Pro Football : Both Wild-Card Winners Show They Can Make the Big Plays

The two National Football League wild-card winners are a little better this year. The division champions will have the home-field advantage in the next round, as usual, but the challengers demonstrated Sunday that they have the skilled athletes to play on even terms with most clubs.

And that's what is different about the playoffs this winter. Neither wild card is a pushover.

After Minnesota surprised New Orleans, 44-10, in Sunday's early game, Coach Jerry Burns explained how his Vikings so easily ended the Saints' nine-game winning streak: "There's more talent in this room than most people realize."

He could have been speaking about those who wondered about Houston, too, before quarterback Warren Moon led the Oilers with the sharply thrown passes that ended the Seattle Seahawks' season in overtime, 23-20, at the Astrodome.

The Oilers have put together a kind of all-star club this year with Mike Rozier and Alonzo Highsmith in the backfield and a bunch of first draft choices in the offensive line plus underrated defensive backs Steve Brown, Patrick Allen and Keith Bostic--not to mention three tough little wide receivers.

Minnesota has concentrated elsewhere, developing a kind of all-pro front four.

The Vikings and Oilers haven't always played this well this season, of course, but the point is that they're capable of games like this, particularly in the playoffs. They have the players. You can be sure that the champions are worrying.

At the Superdome, the Saints were never the same after Anthony Carter's 84-yard punt return put the Vikings ahead late in the first quarter, 10-7.

It may not be true that he and halfback Darrin Nelson are most of Minnesota's offense, but they're a lot of it.

And the strange thing is the aggressiveness they bring to the football field for athletes of their size.

At 5-foot-11 and 174 pounds, Carter is one of the NFL's smallest players. And at 5-9 and 185, Nelson is about as small as running backs get.
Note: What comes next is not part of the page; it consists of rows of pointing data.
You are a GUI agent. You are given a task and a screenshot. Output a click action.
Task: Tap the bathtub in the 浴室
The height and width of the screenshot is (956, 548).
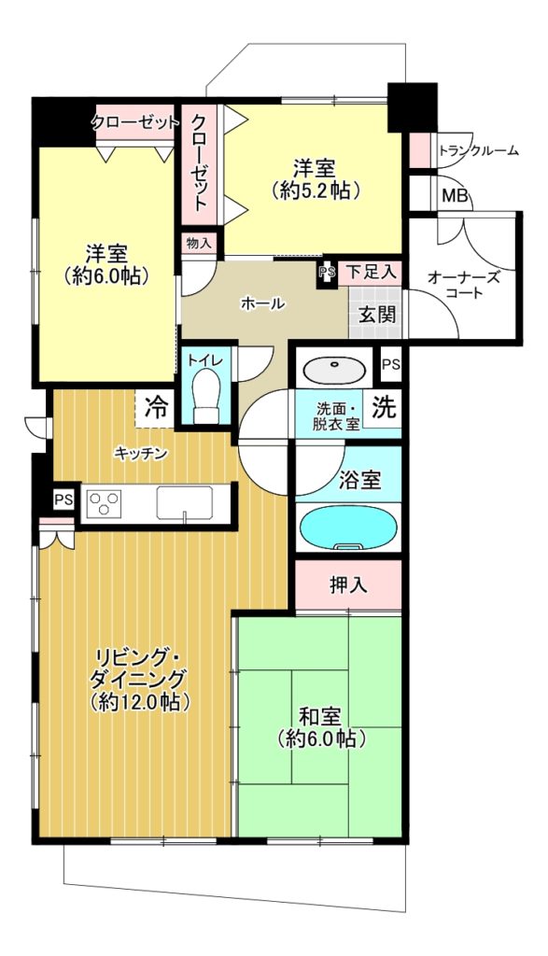(x=348, y=528)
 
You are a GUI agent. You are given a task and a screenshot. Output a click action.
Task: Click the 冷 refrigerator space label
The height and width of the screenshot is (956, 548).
(x=157, y=407)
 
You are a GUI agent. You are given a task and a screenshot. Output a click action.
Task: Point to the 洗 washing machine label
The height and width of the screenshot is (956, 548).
(x=385, y=407)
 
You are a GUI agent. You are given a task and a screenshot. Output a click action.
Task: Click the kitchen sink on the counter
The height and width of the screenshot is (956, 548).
(x=184, y=503)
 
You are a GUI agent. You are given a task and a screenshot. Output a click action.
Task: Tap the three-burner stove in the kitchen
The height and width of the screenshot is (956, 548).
(x=105, y=503)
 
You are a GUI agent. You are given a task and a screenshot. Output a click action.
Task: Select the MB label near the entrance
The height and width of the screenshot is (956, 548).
(x=455, y=196)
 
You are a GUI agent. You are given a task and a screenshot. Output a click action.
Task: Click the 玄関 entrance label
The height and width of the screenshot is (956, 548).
(x=377, y=315)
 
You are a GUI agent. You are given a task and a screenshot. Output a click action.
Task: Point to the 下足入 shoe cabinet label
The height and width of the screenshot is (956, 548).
(x=372, y=272)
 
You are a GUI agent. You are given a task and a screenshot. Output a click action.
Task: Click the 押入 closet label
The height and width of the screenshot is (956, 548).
(x=348, y=586)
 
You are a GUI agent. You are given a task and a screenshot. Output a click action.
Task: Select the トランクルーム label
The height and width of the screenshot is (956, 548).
(x=479, y=150)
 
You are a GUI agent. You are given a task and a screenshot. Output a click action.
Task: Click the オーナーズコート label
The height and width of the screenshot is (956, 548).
(x=464, y=286)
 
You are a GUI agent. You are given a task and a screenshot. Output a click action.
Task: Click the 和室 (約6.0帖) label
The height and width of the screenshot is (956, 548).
(x=320, y=727)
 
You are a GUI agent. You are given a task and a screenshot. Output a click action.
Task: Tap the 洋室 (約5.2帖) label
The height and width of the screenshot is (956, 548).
(x=315, y=178)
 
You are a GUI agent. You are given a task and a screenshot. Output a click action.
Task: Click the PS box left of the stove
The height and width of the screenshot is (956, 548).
(x=63, y=500)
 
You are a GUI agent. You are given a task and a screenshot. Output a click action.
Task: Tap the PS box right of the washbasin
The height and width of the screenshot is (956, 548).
(x=391, y=365)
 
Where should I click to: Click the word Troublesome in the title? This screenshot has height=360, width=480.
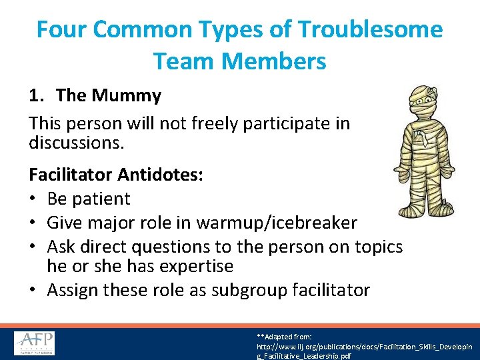coord(370,30)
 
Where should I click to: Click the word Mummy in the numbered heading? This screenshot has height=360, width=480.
coord(127,96)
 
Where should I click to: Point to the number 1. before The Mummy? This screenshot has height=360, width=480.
coord(37,96)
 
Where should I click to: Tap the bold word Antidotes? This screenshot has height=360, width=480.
coord(161,175)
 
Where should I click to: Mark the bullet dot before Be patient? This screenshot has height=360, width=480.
coord(33,199)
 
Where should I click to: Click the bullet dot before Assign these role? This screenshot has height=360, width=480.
coord(33,290)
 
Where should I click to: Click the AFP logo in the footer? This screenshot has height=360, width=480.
coord(35,343)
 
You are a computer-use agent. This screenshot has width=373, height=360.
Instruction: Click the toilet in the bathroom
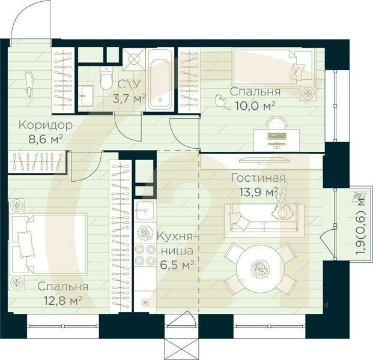coord(106,78)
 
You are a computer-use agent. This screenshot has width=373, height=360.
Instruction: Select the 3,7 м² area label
coord(129,98)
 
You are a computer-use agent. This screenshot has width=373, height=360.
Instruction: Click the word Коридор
coord(46,125)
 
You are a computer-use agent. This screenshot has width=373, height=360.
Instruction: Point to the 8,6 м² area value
coord(46,139)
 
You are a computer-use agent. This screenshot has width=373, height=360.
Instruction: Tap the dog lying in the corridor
coord(29,85)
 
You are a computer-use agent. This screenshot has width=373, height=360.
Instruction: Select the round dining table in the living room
coord(260,269)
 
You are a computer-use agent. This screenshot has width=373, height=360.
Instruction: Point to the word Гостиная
coord(259,178)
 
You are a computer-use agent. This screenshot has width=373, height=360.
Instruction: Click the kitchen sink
coord(145,210)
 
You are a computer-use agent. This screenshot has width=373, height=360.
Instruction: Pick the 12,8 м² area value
coord(63,301)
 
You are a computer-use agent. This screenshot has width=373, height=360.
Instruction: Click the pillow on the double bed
coord(25,244)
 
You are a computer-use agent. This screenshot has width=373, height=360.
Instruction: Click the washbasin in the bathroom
coord(86,95)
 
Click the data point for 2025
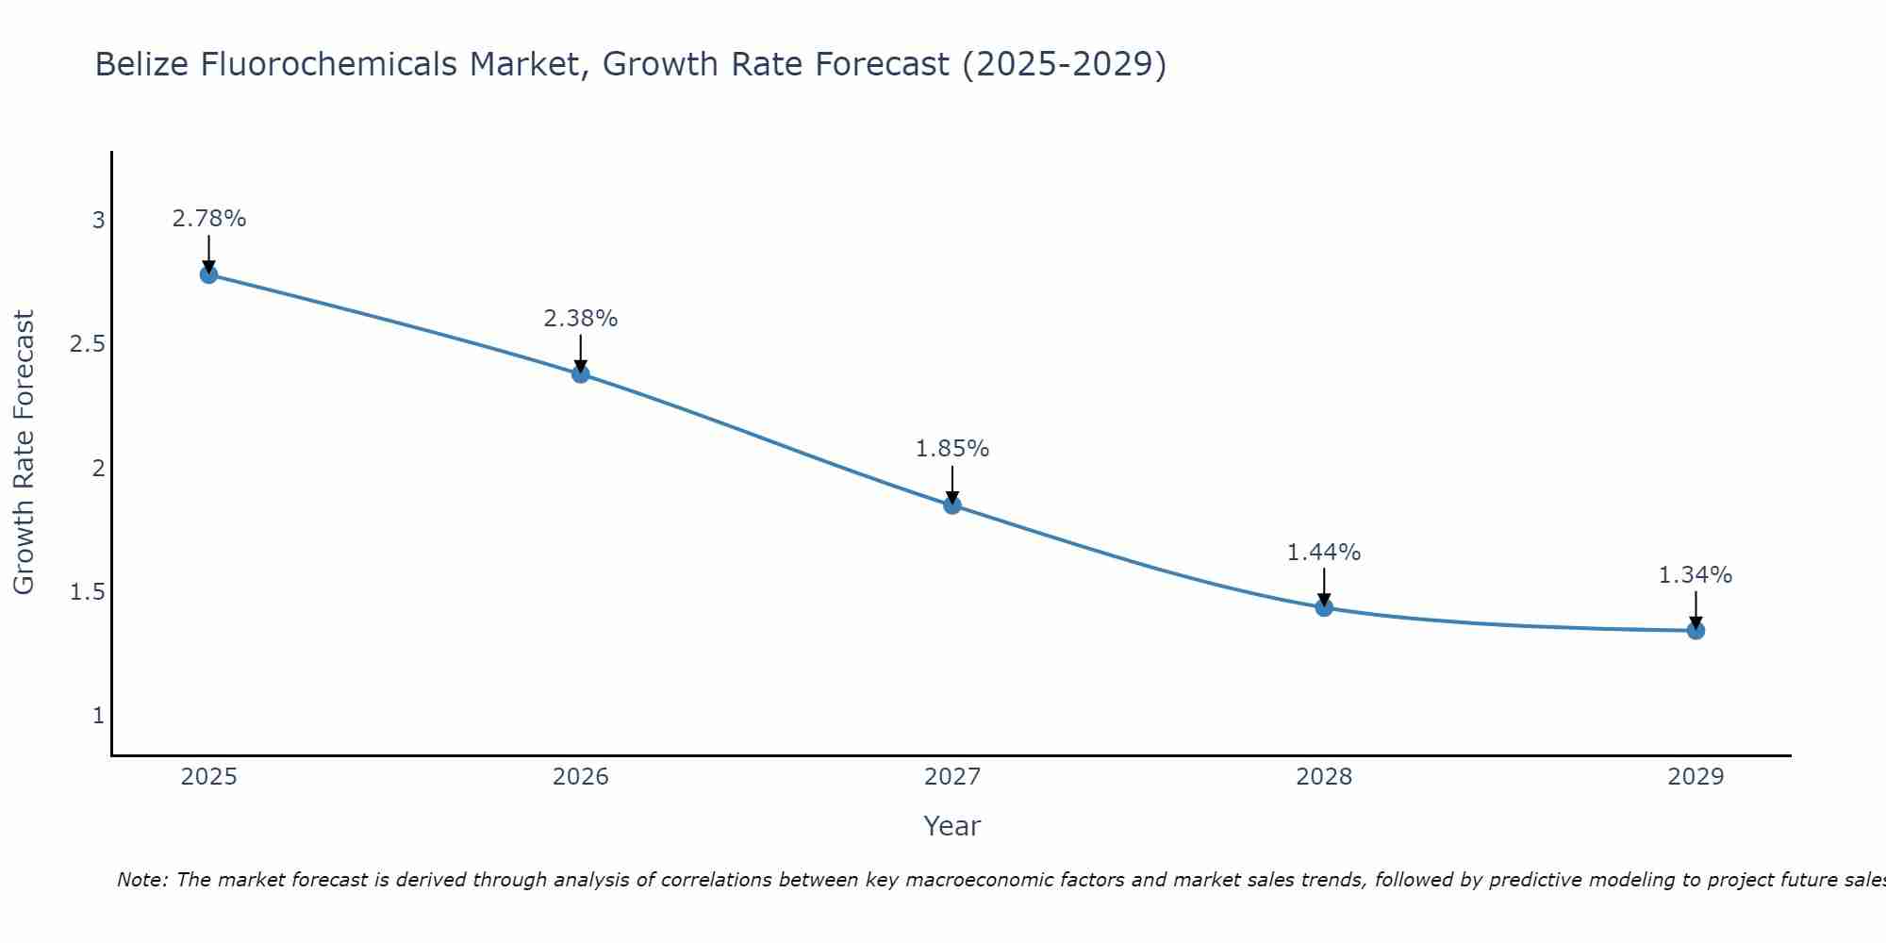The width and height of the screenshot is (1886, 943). tap(209, 274)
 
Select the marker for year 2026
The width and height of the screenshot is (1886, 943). tap(581, 373)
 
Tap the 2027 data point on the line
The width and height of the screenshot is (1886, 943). tap(952, 505)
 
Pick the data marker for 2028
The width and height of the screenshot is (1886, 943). tap(1324, 607)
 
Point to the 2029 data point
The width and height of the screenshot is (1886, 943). tap(1696, 631)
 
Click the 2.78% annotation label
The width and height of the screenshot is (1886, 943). tap(209, 219)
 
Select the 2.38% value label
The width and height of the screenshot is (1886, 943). tap(581, 319)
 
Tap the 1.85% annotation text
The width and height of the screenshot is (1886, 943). tap(952, 449)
But whereas most little guys play soft, Carter and Nelson play hard.

When carrying the ball, they attacked the New Orleans defense before it could attack them.

The Vikings' defensive line played exactly the same way. From his station at defensive right tackle, Keith Millard came off the ball as swiftly as the Saints' offensive linemen--who knew the count.

And coming right behind Millard on most plays were Minnesota's defensive ends, Chris Doleman and Doug Martin, who, like Millard, arrived in Minnesota as No. 1 draft choices.

Carter, Nelson, their defensive linemen and several other Vikings are known in today's football as impact players. They are also called big-play players--and the difference between the teams was that New Orleans doesn't have any big-play or impact people.

The best two Saints are halfbacks Rueben Mayes and Dalton Hilliard, who can be contained by defenses as strong as Minnesota's.

It's true that big-play players don't always make big plays, but when they do, as Minnesota's did Sunday in New Orleans, it's usually all over for the other side.

If the Vikings are as good as they seemed, why did they back into the 1987-88 playoffs as a wild card team?

"Our quarterbacking has been shaky this season," Burns said. "Our kicking game has been shaky. And we went 0-3 during the strike."

That's most of it. And it's a tossup whether an erratic quarterback, erratic special-team play or the strike hurt the Vikings the most. No other playoff team lost every replacement game.

In New Orleans, the Vikings got a big enough game from quarterback Wade Wilson. And this time their kicker, Chuck Nelson, kicked the ball straight and high.

The Vikings have so many impact players that that's all it took.

In the second quarter, for example, when they led by only three points, Nelson carried Wilson's one-yard pass 37 yards to the New Orleans one--exhibiting speed and moves along the sideline followed by tackle-breaking power after he cut in.

That made it 17-7 and, coming on top of Carter's big run, it took the confidence out of the Saints. They were ready for Minnesota this time--they scored first. There were just too many big-play Vikings.

The result of the Saints' first playoff game should have solidified the place of their new leader, Jim Mora, as coach of the year.

It is plain now that when the Saints went 12-3 this season, Mora was doing it with mirrors.

He doesn't have 12-2 talent.

Before the game, he and Burns agreed that it was the Saints' special teams that got them this far--which doubtless means two things. First, their offense and defense haven't done that much. Second, special-team excellence is the hallmark of good coaching.

In their first wild-card game, two cheap plays did the Saints in--Carter's punt return that not even Minnesota expected and the alley-oop touchdown just before halftime, when Minnesota led, 31-10.

Take those two away and it's a game. The Saints can come back from 17-10. The Vikings, for one thing, might have fumbled, and that would have brought in the crowd.

The Saints couldn't come back from 31-10--not against Millard and Doleman.